Thursday, April 9, 2009

$3 Worth of Gospel?

I would like to buy about three dollars worth of gospel, please. Not too much--just enough to make me happy, but not so much that I get addicted. I don't want so much gospel that I learn to really hate covetousness and lust. I certainly don't want so much that I start to love my enemies, cherish self-denial, and contemplate missionary service in some alien culture. I want ecstasy, not repentance; I want transcendence, not transformation. I would like to be cherished by some nice, forgiving, broad-minded people, but I myself don't want to love those from different races--especially if they smell. I would like enough gospel to make my family secure and my children well behaved, but not su much that I find my ambitions redirected or my giving too greatly enlarged. I would like about three dollars worth of gospel, please. (from D.A. Carson, Basics for Believers, p. 13)

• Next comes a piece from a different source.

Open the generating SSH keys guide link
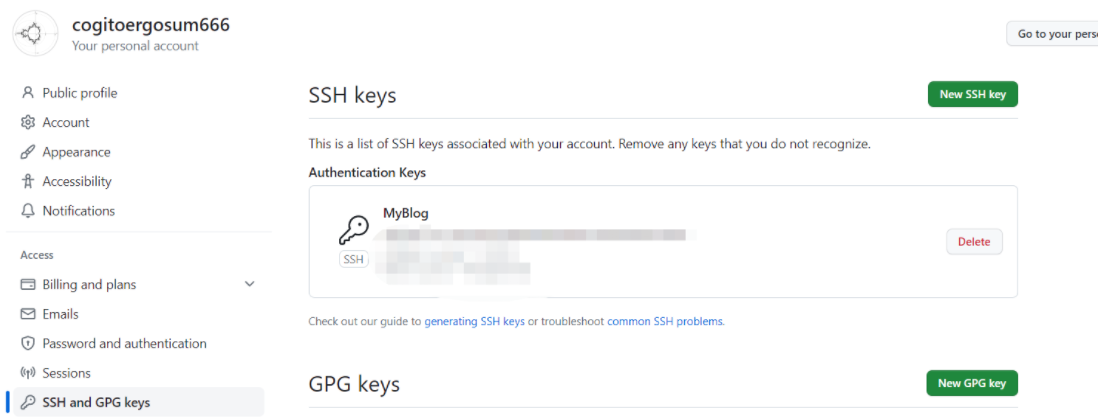Screen dimensions: 1098x418 (474, 322)
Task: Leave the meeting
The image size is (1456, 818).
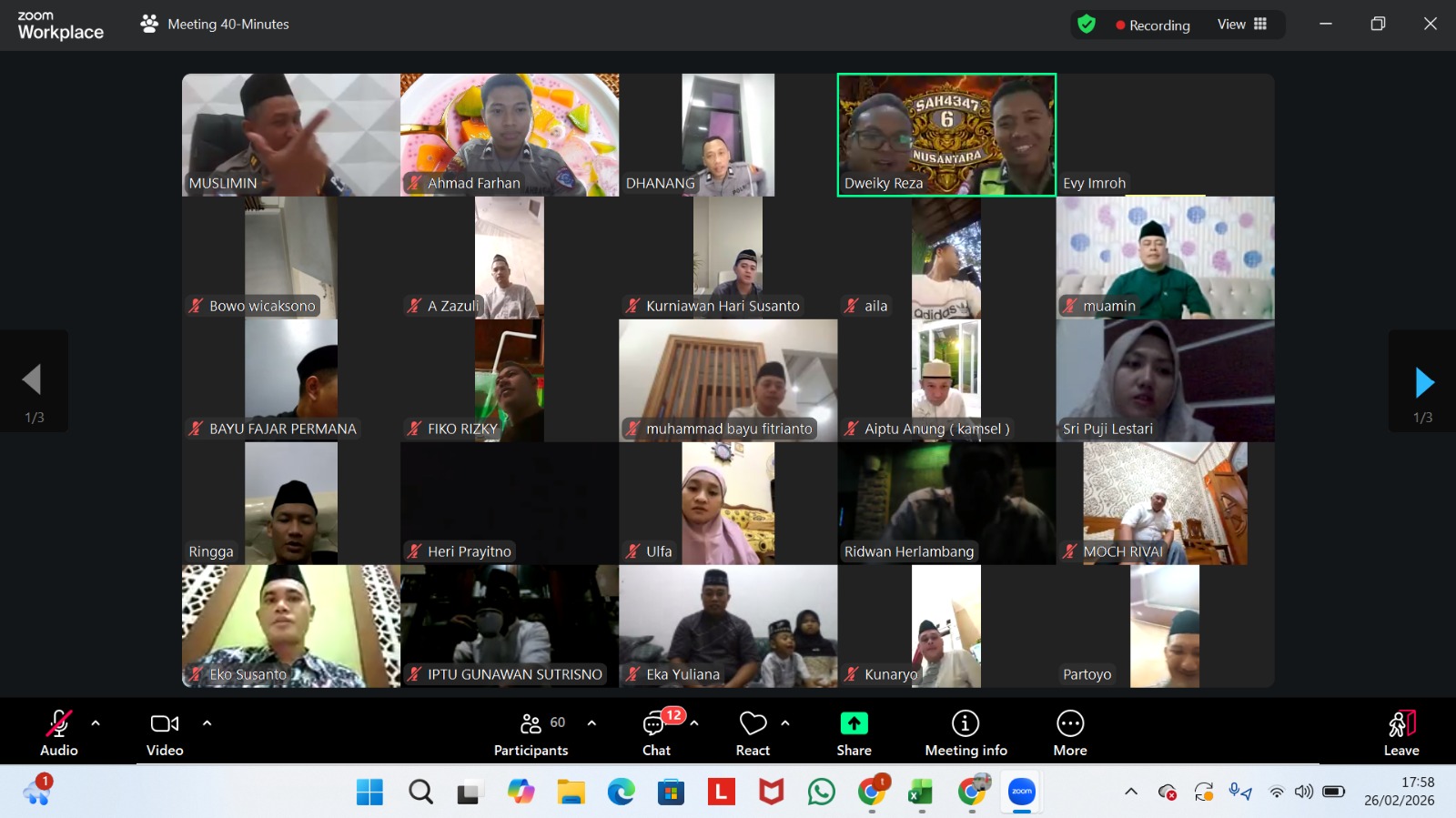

May we say as Paul, I have been crucified with Christ. It is no longer I who live, but Christ who lives in me. And the life I now live in the flesh I live by faith in the Son of God, who loved me and gave himself for me (Galatians 2:20).

Tuesday, April 7, 2009

I'm Back...Maybe...

I'm always reminded that writing is 90 percent persperation and 10 percent inspiration. Bottom line: writing is work. I started this blog some days ago (actually MANY days ago) hoping that I would just magically write each day. I envisioned this blog being a new technological inspiration in which writing would just flow. This has not happened. Does this mean that I'm just a writer "wanna be?" Or am I just undisciplined?

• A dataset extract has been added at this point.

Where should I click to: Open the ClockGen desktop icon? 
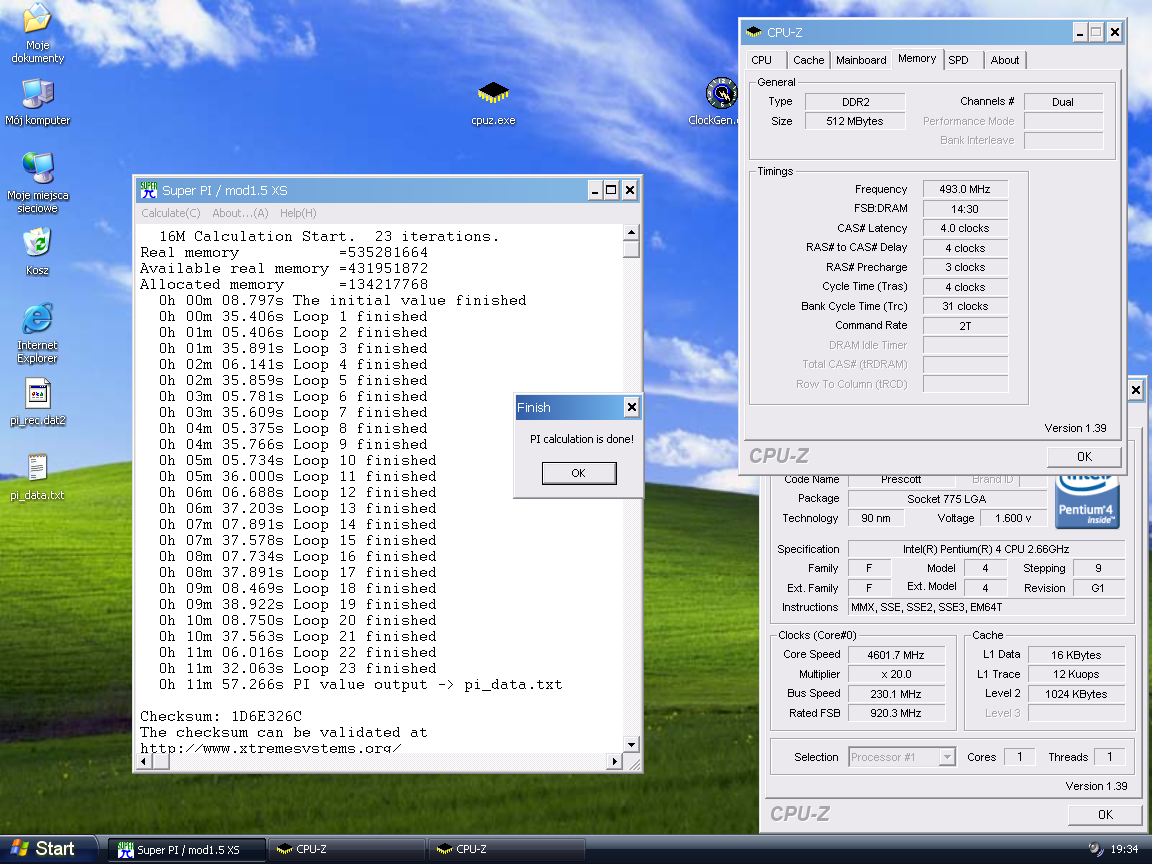[x=720, y=95]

I know for some writing may come easier than it does for others. But I think for most writing is work. This does not mean that there are not pleasures found in writing, but these pleasures are mainly found through discipline (or so I think).

My hope continues that I will continue this blog with the desires of writing that which will encourage others and exalt the name of Jesus Christ. I do not wish to be another "empty rhetoric" type blog in which only vain opinions are given. May God grant me the grace and wisdom to write that which speaks of the eternal.